#### TASK OBJECTIVE:
Copy the records from the line with "Last(10) (475, 1251)" to the line with "Waterfront Land/Lots (67, 384)" character for character.

#### DATA EXCERPTS:
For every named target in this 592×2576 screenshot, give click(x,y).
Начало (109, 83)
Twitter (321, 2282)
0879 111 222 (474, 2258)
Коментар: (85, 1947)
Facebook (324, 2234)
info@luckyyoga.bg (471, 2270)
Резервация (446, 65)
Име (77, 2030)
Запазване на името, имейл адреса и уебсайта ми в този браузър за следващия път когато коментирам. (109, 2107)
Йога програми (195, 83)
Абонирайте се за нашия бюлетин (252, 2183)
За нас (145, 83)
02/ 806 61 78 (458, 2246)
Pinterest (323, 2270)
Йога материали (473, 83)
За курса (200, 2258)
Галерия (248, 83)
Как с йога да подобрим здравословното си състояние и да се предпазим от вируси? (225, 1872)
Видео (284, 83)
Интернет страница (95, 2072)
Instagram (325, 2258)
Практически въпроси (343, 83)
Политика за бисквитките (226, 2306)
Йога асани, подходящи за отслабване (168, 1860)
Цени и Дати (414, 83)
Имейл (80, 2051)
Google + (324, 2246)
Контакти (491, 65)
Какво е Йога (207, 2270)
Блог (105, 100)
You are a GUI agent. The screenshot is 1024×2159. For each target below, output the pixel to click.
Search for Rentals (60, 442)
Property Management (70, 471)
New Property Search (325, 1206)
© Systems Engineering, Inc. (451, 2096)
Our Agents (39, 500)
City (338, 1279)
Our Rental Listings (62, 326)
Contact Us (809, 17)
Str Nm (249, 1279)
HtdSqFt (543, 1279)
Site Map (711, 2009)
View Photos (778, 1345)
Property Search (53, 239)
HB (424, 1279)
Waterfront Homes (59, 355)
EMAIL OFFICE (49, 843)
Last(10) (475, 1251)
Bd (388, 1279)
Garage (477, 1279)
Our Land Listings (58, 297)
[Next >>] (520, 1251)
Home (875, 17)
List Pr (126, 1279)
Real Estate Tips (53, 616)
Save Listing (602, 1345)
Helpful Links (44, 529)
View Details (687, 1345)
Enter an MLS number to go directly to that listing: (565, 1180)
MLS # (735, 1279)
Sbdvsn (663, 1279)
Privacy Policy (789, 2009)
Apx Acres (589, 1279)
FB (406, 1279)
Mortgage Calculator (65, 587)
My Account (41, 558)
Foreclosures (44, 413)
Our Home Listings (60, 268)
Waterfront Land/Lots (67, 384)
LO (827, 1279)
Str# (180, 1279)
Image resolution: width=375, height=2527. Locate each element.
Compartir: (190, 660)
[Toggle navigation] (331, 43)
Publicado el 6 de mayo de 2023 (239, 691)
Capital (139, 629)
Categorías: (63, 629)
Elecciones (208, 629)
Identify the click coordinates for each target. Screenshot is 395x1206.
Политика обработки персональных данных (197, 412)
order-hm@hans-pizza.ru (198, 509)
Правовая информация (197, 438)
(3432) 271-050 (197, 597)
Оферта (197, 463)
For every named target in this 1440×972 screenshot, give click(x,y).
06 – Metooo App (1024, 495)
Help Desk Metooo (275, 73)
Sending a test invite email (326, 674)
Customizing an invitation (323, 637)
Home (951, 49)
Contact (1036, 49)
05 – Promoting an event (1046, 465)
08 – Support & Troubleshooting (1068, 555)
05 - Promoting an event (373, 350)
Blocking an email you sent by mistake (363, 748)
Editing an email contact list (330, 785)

#### FULL SOLUTION:
Last(10) (475, 1251)
Bd (388, 1279)
Garage (477, 1279)
Our Land Listings (58, 297)
[Next >>] (520, 1251)
Home (875, 17)
List Pr (126, 1279)
Real Estate Tips (53, 616)
Save Listing (602, 1345)
Helpful Links (44, 529)
View Details (687, 1345)
Enter an MLS number to go directly to that listing: (565, 1180)
MLS # (735, 1279)
Sbdvsn (663, 1279)
Privacy Policy (789, 2009)
Apx Acres (589, 1279)
FB (406, 1279)
Mortgage Calculator (65, 587)
My Account (41, 558)
Foreclosures (44, 413)
Our Home Listings (60, 268)
Waterfront Land/Lots (67, 384)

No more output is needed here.